Para se fazer a correta interpretação do dispositivo é necessário se analisar o escopo da norma (mens legis), devendo-se, para isso, lembrar o que diz o art. 6º do ECA:

Art. 6º Na interpretação desta Lei levar-se-ão em conta os fins sociais a que ela se dirige, as exigências do bem comum, os direitos e deveres individuais e coletivos, e a condição peculiar da criança e do adolescente como pessoas em desenvolvimento.

 

Ao amparo desse firme alicerce exegético, chega-se à conclusão de que o art. 241-E do ECA, ao explicitar o sentido da expressão “cena de sexo explícito ou pornográfica” não o faz de forma integral e, por conseguinte, não restringe tal conceito apenas àquelas imagens em que a genitália de crianças e adolescentes esteja desnuda. Isso porque, considerando a proteção absoluta que a lei oferece à criança e ao adolescente, a tipificação dos delitos nela preconizados deve levar em conta todo o contexto fático que envolve a conduta praticada.

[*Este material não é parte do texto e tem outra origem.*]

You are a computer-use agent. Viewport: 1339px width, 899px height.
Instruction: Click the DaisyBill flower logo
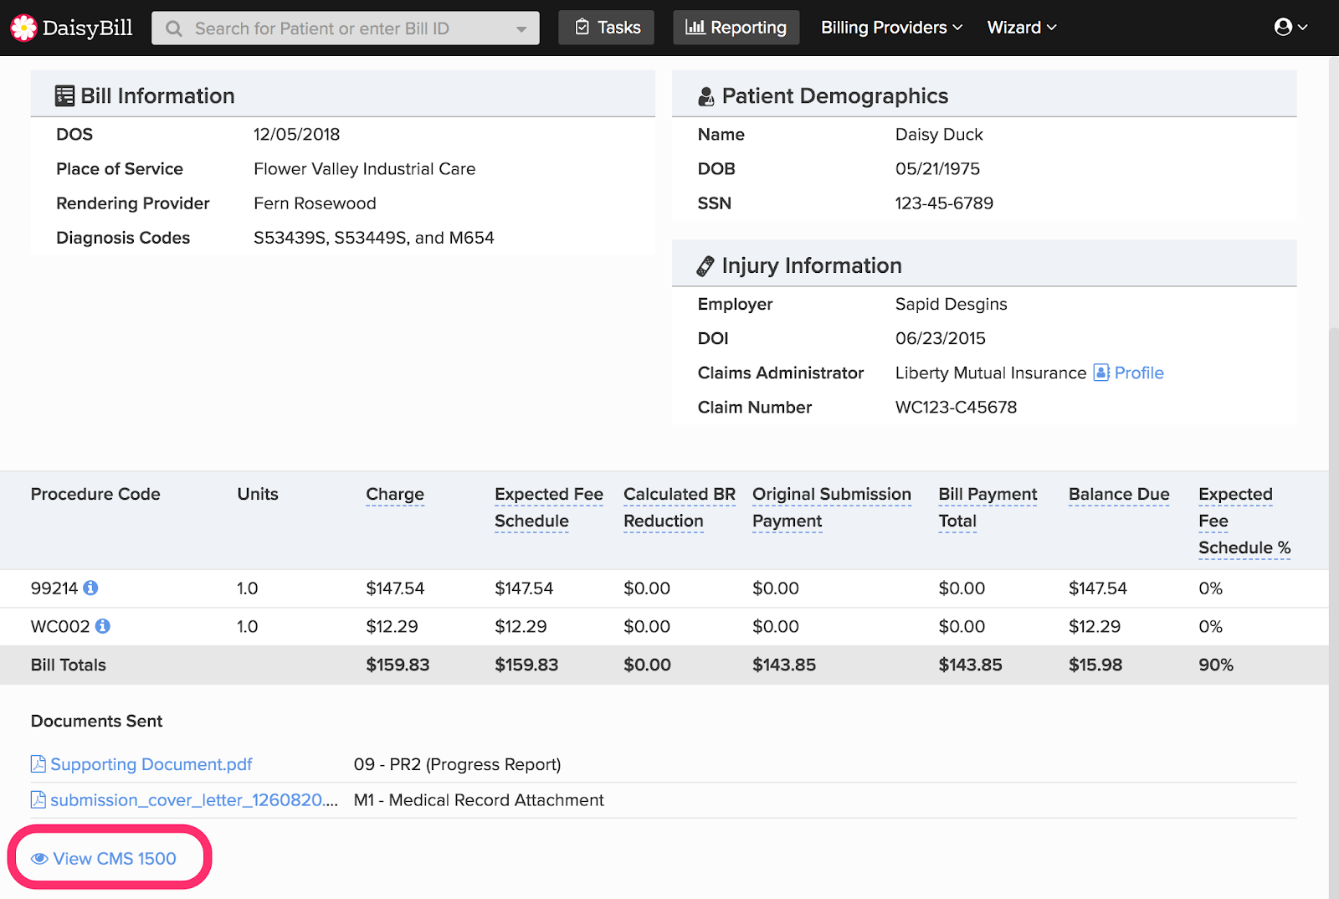point(23,28)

Assim, é imprescindível verificar se, a despeito de as partes íntimas das vítimas não serem visíveis nas cenas, estão presentes o fim sexual das imagens, poses sensuais, bem como evidência de exploração sexual, obscenidade ou pornografia. Se isso estiver presente, estará configurado o crime.

 

Há doutrinadores que defendem esta posição do STJ. Confira:

“(...) o artigo 241-E traz uma norma penal explicativa, que não incrimina condutas ou determina a sua impunidade, mas, sim, procura aclarar o conteúdo dos tipos penais. No dispositivo em questão, o legislador define o que se compreende pela expressão "cena de sexo explícito ou pornográfica": qualquer situação que envolva criança ou adolescente em atividades sexuais explícitas (visíveis), reais ou simuladas, ou exibição dos órgãos genitais de uma criança ou adolescente para fins primordialmente sexuais. A definição não é completa, pois não abarca todas as situações de encenação que ensejam representação de pornografia infanto-juvenil, necessitando de uma valoração cultural pelo intérprete, o que caracteriza os novos tipos penais como abertos.” (CAMPANA, Eduardo Luiz Michelan. Estatuto da Criança e do Adolescente Comentado. 11ª ed. São Paulo: Malheiros, 2010, p. 1099)

 

“A criança ou adolescente não precisa só estar nua, mas pode estar, p. ex com as vestes íntimas. (...)” (ISHIDA, Válter Kenji. Estatuto da Criança e do Adolescente: doutrina e jurisprudência. 16ª ed. São Paulo: Atlas, 2015, p. 622-623).

 

Outros, contudo, sustentam entendimento em sentido contrário: NUCCI, Guilherme de Souza. Estatuto da Criança e do Adolescente Comentado. 2ª ed., São Paulo: Forense, 2015, p. 755.

Portanto, configuram os crimes dos arts. 240 e 241-B do ECA quando fica clara a finalidade sexual e libidinosa de fotografias produzidas e armazenadas pelo agente, com enfoque nos órgãos genitais de adolescente - ainda que cobertos por peças de roupas -, e de poses nitidamente sensuais, em que explorada sua sexualidade com conotação obscena e pornográfica.

 

Em suma:

 

O STJ já havia decidido no mesmo sentido:

Fotografar cena e armazenar fotografia de criança ou adolescente em poses nitidamente sensuais, com enfoque em seus órgãos genitais, ainda que cobertos por peças de roupas, e incontroversa finalidade sexual e libidinosa, adéquam, respectivamente, aos tipos do art. 240 e 241-B do ECA.

Portanto, configuram os crimes dos arts. 240 e 241-B do ECA quando fica clara a finalidade sexual e libidinosa de fotografias produzidas e armazenadas pelo agente, com enfoque nos órgãos genitais de adolescente — ainda que cobertos por peças de roupas —, e de poses nitidamente sensuais, em que explorada sua sexualidade com conotação obscena e pornográfica.

STJ. 6ª Turma. REsp 1543267-SC, Rel. Min. Maria Thereza de Assis Moura, julgado em 3/12/2015 (Info 577).